Directors: Jesse Holland, Andy Mitton (2010)
Starring: Cassidy Freeman, Michael Laurino, Anessa Ramsey
Find it: IMDB
The most terrifying thing to come out of Oz since Michael Jackson's Scarecrow. YellowBrickRoad is like The Blair Witch Project crossed with The Evil Dead. A gang of aspiring documentary makers investigate the disappearance of a small town's population. In 1940s' New England, the villagers of Friar wandered off into the hills of New Hampshire. They were never seen again. Given the movie's title, I was expecting to find a tribe of man-eating Munchkins, but YellowBrickRoad delivers something entirely creepier. There is a Scarecrow though, briefly.
Not that one.
Led by Teddy (Barnes) the filmmakers follow the villagers' supposed path into the hills. Again, another lie on the title's behalf. The road isn't yellow. It's not even a road. This is like The Hills Run Red all over again. YellowBrickRoad takes a while to warm up. For the first twenty minutes, it's nothing special; all ignorant villagers and smug kids. But then, as our protagonists reach the point of no return, YellowBrickRoad starts to get a little bit special.

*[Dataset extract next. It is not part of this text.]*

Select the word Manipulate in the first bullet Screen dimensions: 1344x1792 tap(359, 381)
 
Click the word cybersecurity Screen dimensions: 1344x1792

From beyond the hills, they start to hear music. 1940s' dance hall style music with seemingly no source or explanation. The further they travel, the more the road starts to mess with their minds. They begin to turn on each other for the silliest reasons. Harsh words are exchanged and limbs are lost. It's a suspenseful movie with a great atmosphere and concept. The later scenes in the movie are genuinely unsettling. As two of the ill advised idiots begin munching on poisonous forest berries, YellowBrickRoad becomes a superior Shrooms. Trippy and terrifying at the same time, it's properly "far out" (that's what you kids say these days, isn't it?)
The ending won't be to everyone's tastes. There's a sense of bathos that one could liken to finding a wizened old cretin behind the curtain at the end of The Wizard Of Oz. I enjoyed it in a David Lynch kind of way, although it does feel a little anticlimactic.
No lions or tigers of bears, but this YellowBrickRoad is still one worth following. Oh my.